Definition
Model calibration measures whether predicted probabilities match observed frequencies. If a model assigns 60 percent probability to many events, those events should occur about 60 percent of the time in a well-calibrated sample.
Methodology
- Collect model predictions and final outcomes for the same event definition.
- Group predictions into probability buckets such as 50-55 percent or 60-65 percent.
- Compare average predicted probability in each bucket to actual outcome rate.
- Review calibration alongside discrimination metrics because a calibrated model can still be unhelpful if it cannot separate strong and weak outcomes.
Example Calibration Table
Illustrative reliability buckets for model win probabilities.
| Predicted Bucket | Avg Prediction | Observed Rate | Sample |
|---|---|---|---|
| 50-55% | 52.4% | 51.8% | 226 |
| 55-60% | 57.2% | 58.1% | 184 |
| 60-65% | 62.1% | 59.7% | 137 |
Common Uses
- Check whether model probabilities can be trusted as probabilities.
- Identify overconfident or underconfident prediction ranges.
- Improve bet sizing, simulation inputs, and expected value calculations.
Caveats
- Calibration requires enough outcomes in each probability bucket.
- Market regime, rule, or data changes can degrade calibration over time.
- A model can be calibrated overall while miscalibrated for specific teams, markets, or player types.
FAQ
Is calibration the same as accuracy?
No.
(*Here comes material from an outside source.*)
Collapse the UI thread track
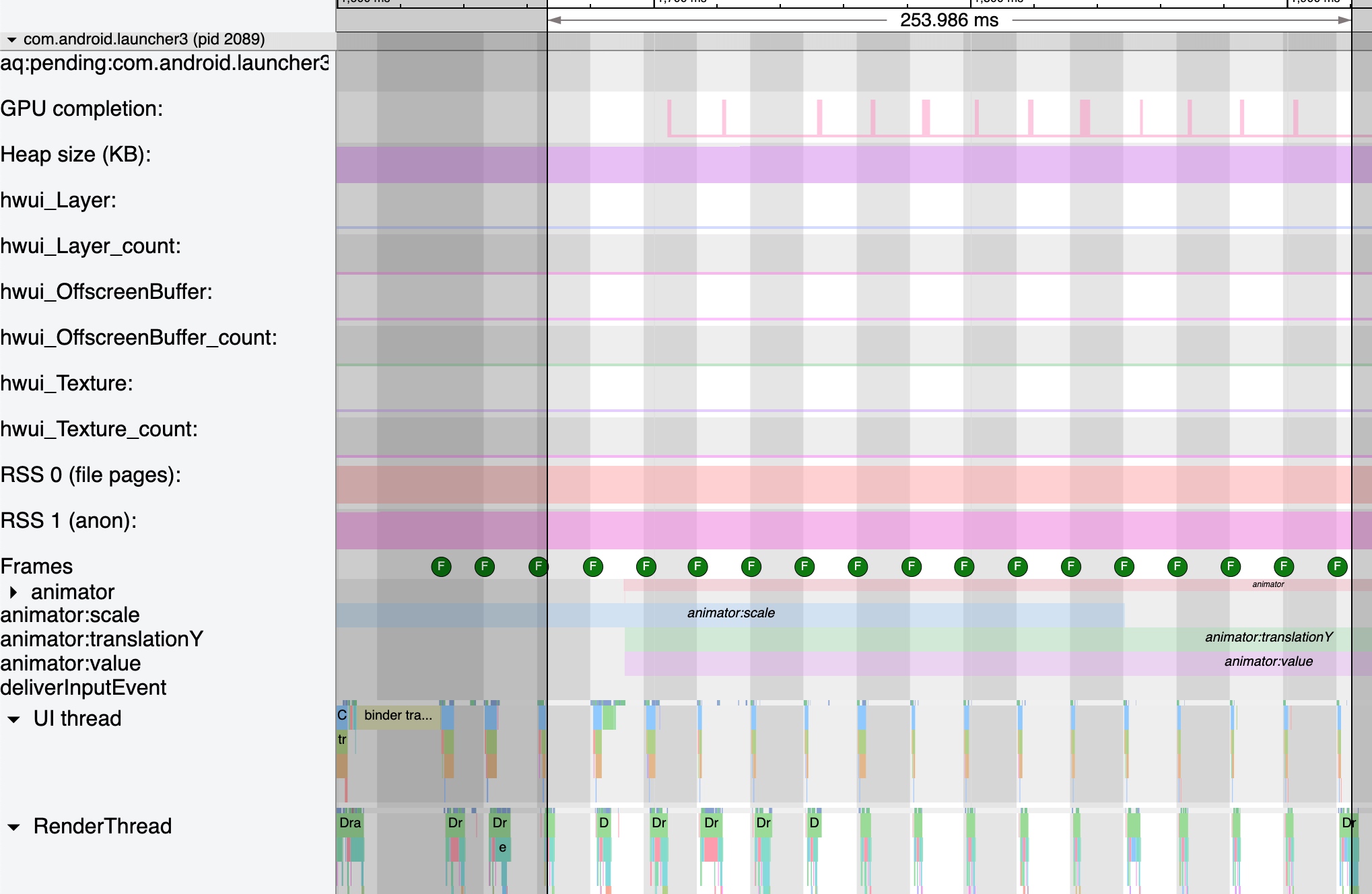(13, 719)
Accuracy counts correct classifications, while calibration checks whether probabilities match long-run frequencies.
What does overconfidence look like?
Overconfidence occurs when events predicted at a given probability happen less often than predicted, such as 70 percent picks winning 62 percent of the time.
Why does calibration matter for betting?
Expected value calculations depend on probability estimates. Poor calibration can make edges look larger or smaller than they really are.